The meeting will look at the child's Care Plan and Statutory Review documents. You will be invited to attend the meeting.

The meeting will be chaired by the Fostering Team Manager or Principal Practitioner and a record made of what will be said and sent to all those that attend.

Your Supervising Social Worker will speak to you before the meeting to identify the difficulties and will make notes which will help the meeting.

If your Supervising Social Worker has any concerns about your care of the child/ren, then they will talk to you about this before the meeting, so that nothing is a surprise.

You will be provided with any information and what the Supervising Social Worker is proposing for the meeting.

The purpose of the meeting is to:

  • Talk about your concerns and anyone else's;
  • Consider any assessments;
  • Assess if child's needs in the Care Plan are being met and what if anything is still outstanding;
  • Identify what additional support is required and who will provide the support;
  • Consider extra visits by your Supervising Social Worker or the child's Social Worker;
  • Consider support groups or mentor foster carers;
  • Financial and practical support may be needed. The Local Authority will work towards meeting requests in a fair and consistent way. If you are not happy it will go firstly to the Service Manager and then the Complaints procedure may be used particularly where there is no final agreement on financial support.

A fostering support plan should be drawn up detailing actions to be taken with clear responsibilities and timescales identified.

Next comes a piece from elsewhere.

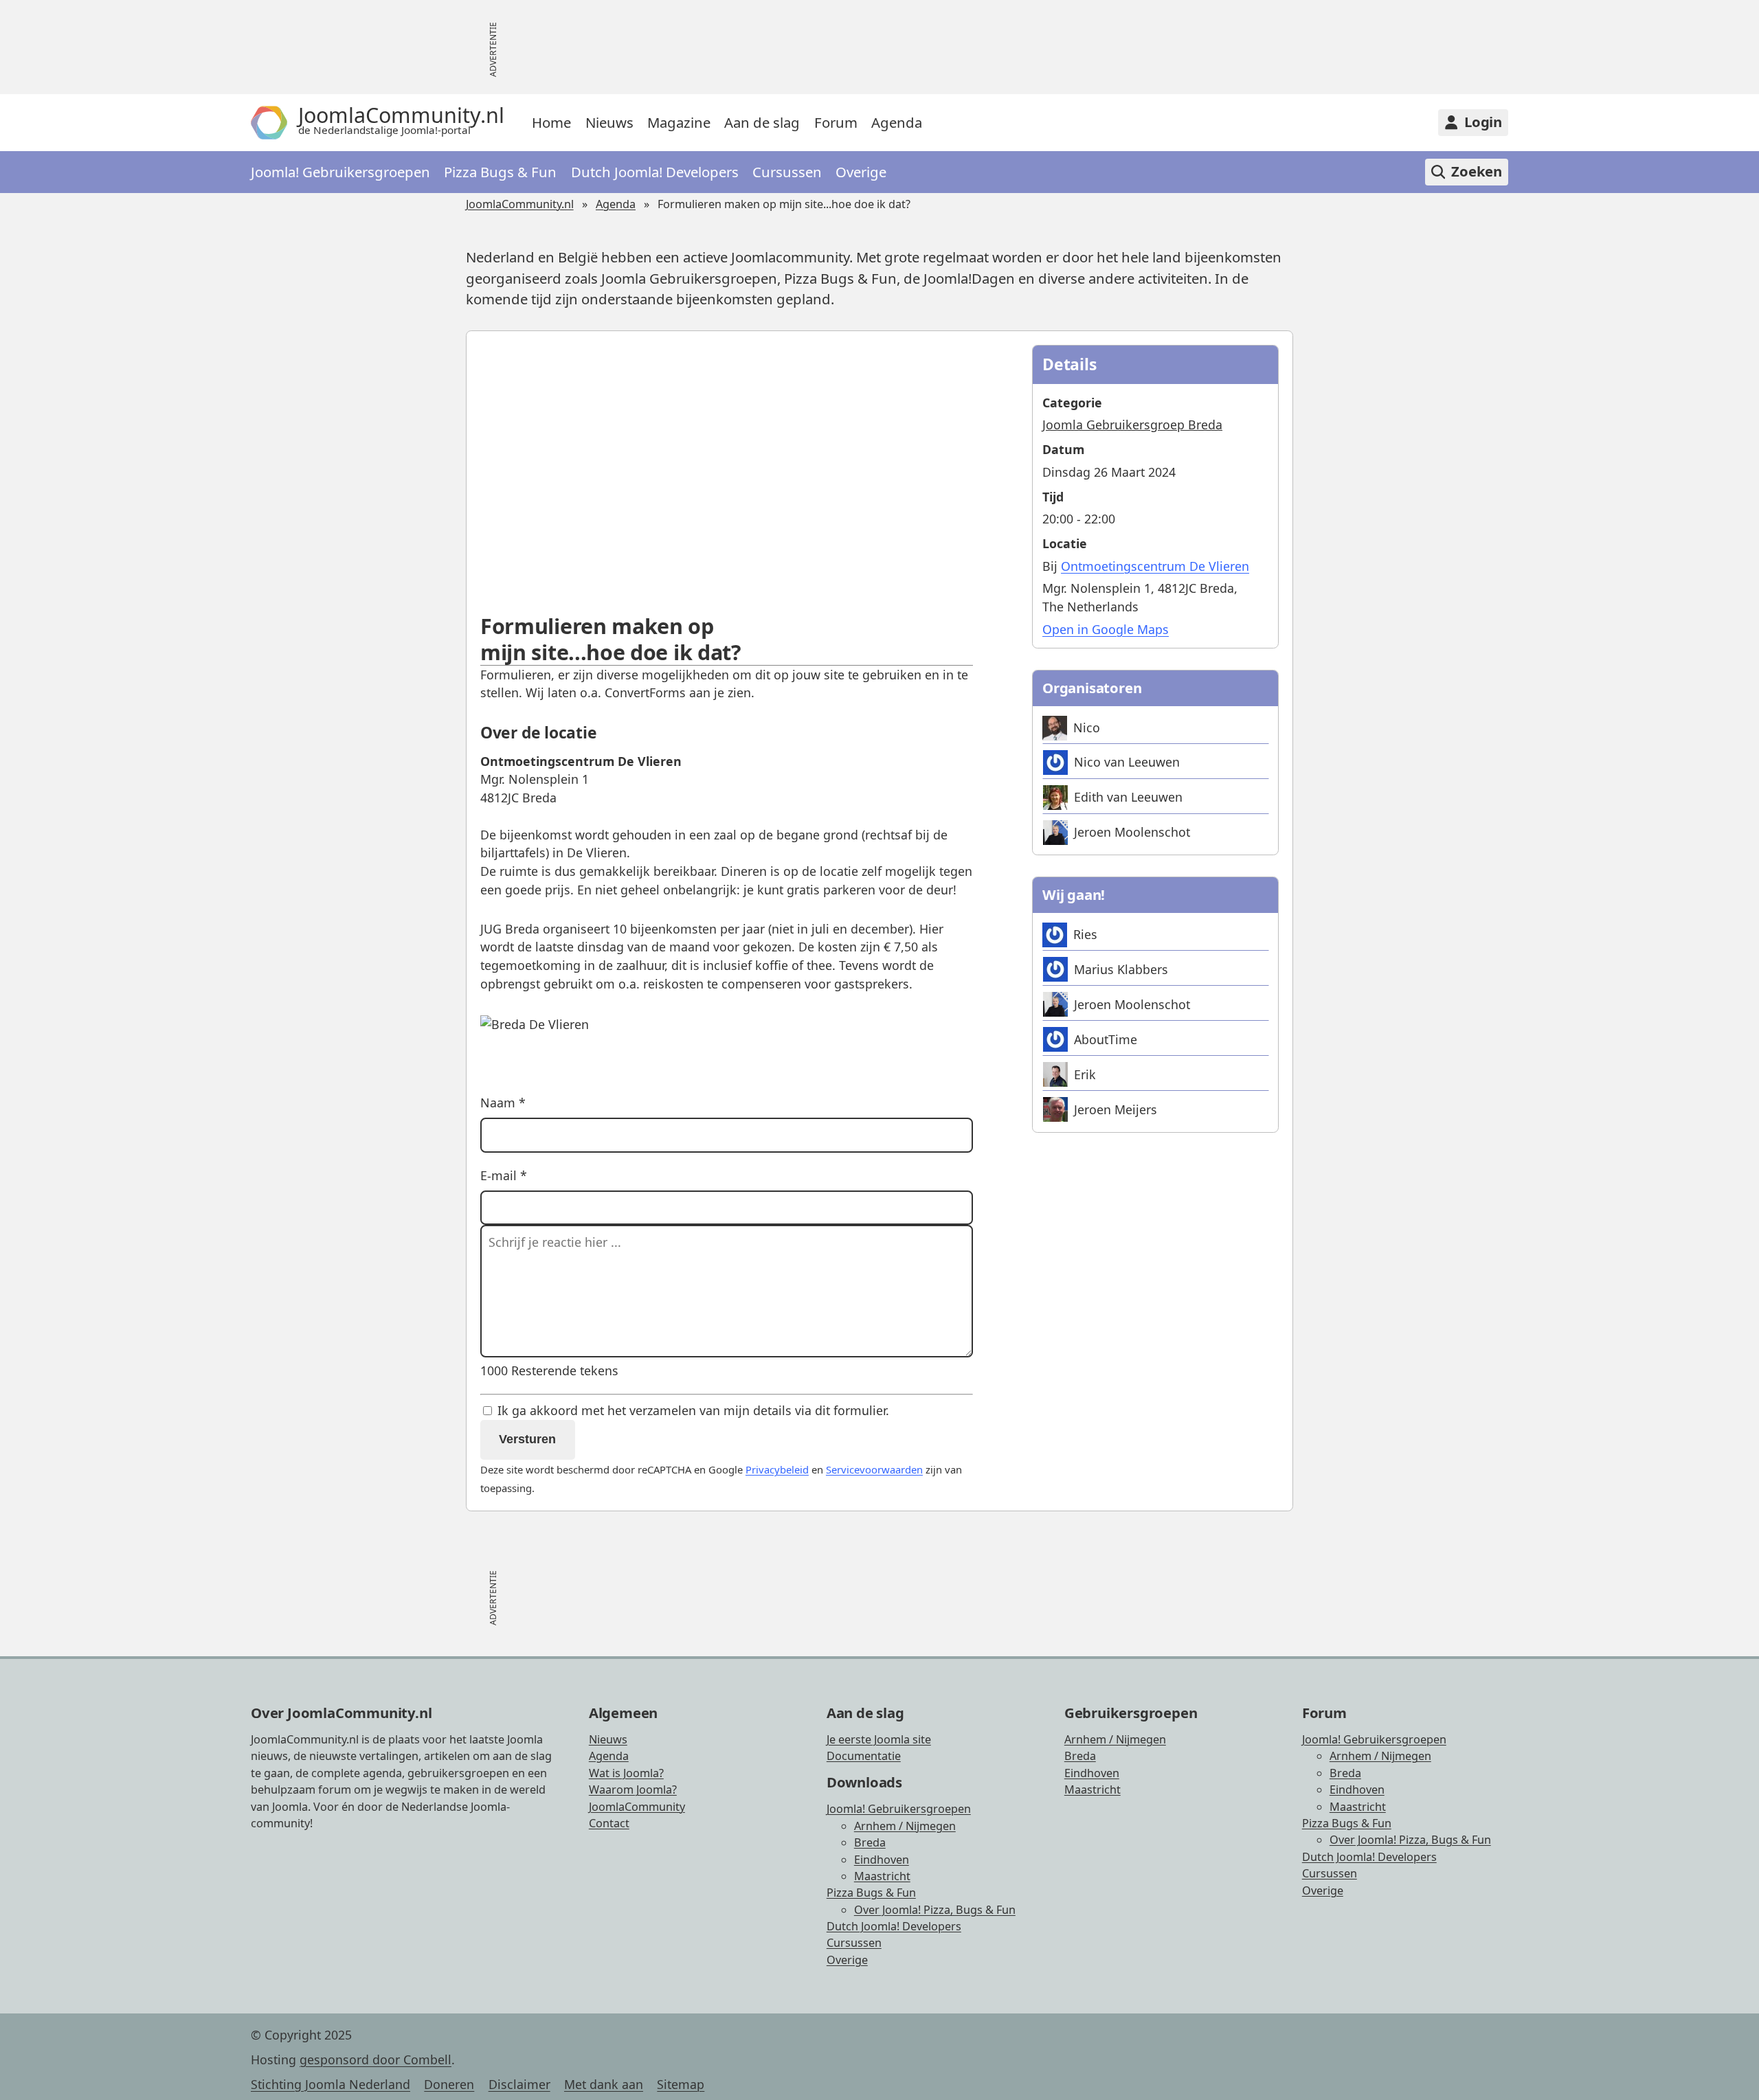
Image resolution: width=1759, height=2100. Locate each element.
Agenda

The meeting may recommend a further assessment being carried out. The fostering support meeting should meet again following the reassessment.

The Fostering Support Plan should be subject to regular review and updated by your Supervising Social Worker.

3. Disruption Meetings

Consideration should always be given to convening a Disruption Meeting in relation to children whose placement has ended abruptly or on an unplanned basis.

When endings are unplanned, the welfare and well-being of children remain paramount. The needs and feelings of other children living in a foster/residential home will also be taken into account.

For children whose adoptive placement disrupts, a Disruption Meeting must take place - see Disruption of Adoptive Placements Procedure.

An "off line" manager will usually chair the meeting. In complex cases, however, consideration will be given to appointing an independent person as chair.

Those invited, or asked to contribute, should be:

  1. The child;
  2. The parents;
  3. The child's social worker and manager;
  4. The link worker/keyworker (for residential care) and home manager;
  5. The foster carer(s) and supervising social worker;
  6. The child's independent reviewing officer;
  7. The child's current carers;
  8. Other relevant staff/professionals.

The meeting will ensure the child (depending on his or her age and level of understanding) is given the opportunity to understand the reasons for and be supported with managing the transition.

Where appropriate, foster carers must be supported to maintain links with children who leave their care.

The precise agenda will depend on the child/circumstances, but the chairperson should ensure the circumstances leading to the disruption are properly reviewed, and that all concerned are provided with opportunities to express their views freely with a view to establishing:

  • How and why the emergency/disruption occurred;
  • To learn from what happened and avoid the same thing happening again - for the child or others in the placement;
  • To contribute to the future planning for the child;
  • To identify work to be done and to ensure it is completed;.
  • To ensure that appropriate notifications and other post placement arrangements have been undertaken.

The chairperson should keep minutes, which must be circulated to all concerned.

In relation to the disruption of an external residential placement, consideration needs to be given to further use of the resource by the authority.

In relation to the disruption of a permanent foster placement, where the foster carers are in-house approved carers, consideration should be given to holding an early Foster Carer Review to consider the foster carer's approval - see Review and Termination of Approval of Foster Carers Procedure.